Prefiro Sanders com sua insistência em expor as mazelas do sistema econômico, mas os argumentos apresentados no artigo seriam mais válidos se as eleições presidenciais nos EUA fossem pelo voto popular. O resultado lá, porém, é decidido no Colégio Eleitoral, onde os estados pequenos têm um peso proporcional maior e, nas delegações estaduais, a regra, com duas exceções, é do vencedor levar tudo. Para vencer Trump, a estratégia dos Democratas forçosamente terá que privilegiar os estados chamados “swing states” (estados críticos), onde o voto se divide em parcelas quase iguais e pequenos deslocamentos fazem a diferença. Nos estados como a California, onde os Democratas levam uma ampla vantagem, a mobilização não traz nenhum benefício, pelo menos no pleito presidencial. Na terça-feira houve prévias em quatro “swing states”, mas o único que Trump ganhou em 2016 foi na Carolina do Norte. Nos outros três – Colorado, Minnesota e Virginia – Hillary Clinton foi vitoriosa. Por isso, enquanto aguardam-se os resultados das próximas prévias, os resultados na Carolina do Norte merecem destaque como um indicador antecipado do candidato que os eleitores Democratas avaliam como mais capaz de recuperar o terreno perdido em 2016. Na terça-feira a margem de vitória de Biden sobre Sanders em Carolina do Norte foi maior que a de Clinton sobre Sanders em 2016 e, somados os votos dos quatro candidatos considerados “moderados” contra os dois considerados “progressistas”, a margem foi maior ainda. Além disso, a participação, que costuma ser considerada um ponto a favor de Sanders, aumentou em quase 200 mil eleitores. A política eleitoral é complexa e dinâmica e a estratégia de polemizar para mobilizar, por parte tanto dos políticos quanto dos comentaristas, pode também apresentar muitas oportunidades de dar tiros no pé.

Zé Maria

O Boicote Corporativo do Google
à Deputada Havaiana Tulsi Gabbard,
pré-Candidata à Presidência dos EUA pelo Partido Democrata.

“TULSI2020:
Nas horas seguintes ao 1º debate, enquanto milhões de americanos procuravam informações sobre Tulsi, o Google suspendeu sua conta (Google Ads account) sem explicação.
É vital para nossa democracia que as grandes empresas de tecnologia não possam afetar o resultado das eleições”

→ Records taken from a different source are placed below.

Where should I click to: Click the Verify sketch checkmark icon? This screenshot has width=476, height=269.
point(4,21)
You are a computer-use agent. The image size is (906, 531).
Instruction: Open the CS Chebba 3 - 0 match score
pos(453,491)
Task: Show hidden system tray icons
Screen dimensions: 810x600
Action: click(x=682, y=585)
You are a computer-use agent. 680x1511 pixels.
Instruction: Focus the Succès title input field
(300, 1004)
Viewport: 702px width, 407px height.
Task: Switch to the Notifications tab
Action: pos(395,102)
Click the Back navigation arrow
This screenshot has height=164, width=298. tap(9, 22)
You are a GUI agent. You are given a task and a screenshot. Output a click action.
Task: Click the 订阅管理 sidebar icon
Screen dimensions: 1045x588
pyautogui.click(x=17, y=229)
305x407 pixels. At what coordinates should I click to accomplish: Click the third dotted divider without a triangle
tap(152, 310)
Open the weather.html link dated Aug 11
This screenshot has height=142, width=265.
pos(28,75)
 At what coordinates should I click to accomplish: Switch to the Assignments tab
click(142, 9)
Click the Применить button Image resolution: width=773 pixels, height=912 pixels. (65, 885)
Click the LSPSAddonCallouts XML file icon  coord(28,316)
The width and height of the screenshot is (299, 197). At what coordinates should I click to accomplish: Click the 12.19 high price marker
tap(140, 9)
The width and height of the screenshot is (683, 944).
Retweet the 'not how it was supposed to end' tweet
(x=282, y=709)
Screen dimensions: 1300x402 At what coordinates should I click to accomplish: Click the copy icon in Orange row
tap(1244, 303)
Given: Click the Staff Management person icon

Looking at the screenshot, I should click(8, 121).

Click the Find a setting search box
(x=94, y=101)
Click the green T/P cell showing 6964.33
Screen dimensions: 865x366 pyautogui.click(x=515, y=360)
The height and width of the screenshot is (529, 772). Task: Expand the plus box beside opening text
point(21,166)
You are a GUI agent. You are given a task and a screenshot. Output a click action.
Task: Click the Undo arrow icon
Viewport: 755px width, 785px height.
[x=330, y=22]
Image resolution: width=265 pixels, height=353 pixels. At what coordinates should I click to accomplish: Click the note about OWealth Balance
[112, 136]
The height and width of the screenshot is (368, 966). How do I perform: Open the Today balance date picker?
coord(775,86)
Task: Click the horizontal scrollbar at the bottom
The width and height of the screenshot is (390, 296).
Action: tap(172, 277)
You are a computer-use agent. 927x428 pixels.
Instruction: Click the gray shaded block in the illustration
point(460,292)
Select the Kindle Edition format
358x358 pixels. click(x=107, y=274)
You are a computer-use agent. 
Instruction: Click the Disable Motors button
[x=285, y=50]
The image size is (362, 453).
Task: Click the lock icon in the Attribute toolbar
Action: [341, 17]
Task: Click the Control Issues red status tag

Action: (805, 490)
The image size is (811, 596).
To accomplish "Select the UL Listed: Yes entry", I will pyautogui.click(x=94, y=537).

“Google controla 88% da pesquisa na Internet nos EUA, fornecendo controle sobre nosso acesso às informações.
A suspensão arbitrária do Google da conta de um candidato à presidência deve ser motivo de preocupação para todos os americanos.”

“A discriminação do Google contra nossa campanha revela o perigo de seu domínio e como o domínio da grande tecnologia sobre o discurso público ameaça os principais valores americanos. Eles ameaçam nossa democracia”

TULSI GABBARD

https://twitter.com/TulsiGabbard/status/1154444505090629633
https://twitter.com/TulsiGabbard/status/1154444507343011842
https://twitter.com/TulsiGabbard/status/1154444509733720064

https://www.tulsi2020.com/tulsi-vs-google

lulipe

Mais um esquerdopata que será derrotado.

Zé Maria

A NBC News está apontando que, desde o início das Prévias do Partido Democrata até o momento, Joe Biden tem 527 Delegados e Bernie Sanders tem
475.
Elizabeth Warren fica com 48 Delegados, no total.
E a Resistente Representante Havaiana Tulsi Gabbard tem 1.

https://www.nbcnews.com/politics/2020-primary-elections/delegate-count/?icid=election_nav

Zé Maria

Tiro no pé dos negros dos estados do Sul dos EUA,
que votaram no Biden pra ele perder pro Trump.

Aliás, o Trump passou a tal Super-Tuesday inteira
ridicularizando os democratas e dando gargalhadas.

    Luiz Fonseca

    E aqui mais um dois neurônios que não conversam entre si, analfabeto político, dando palpites.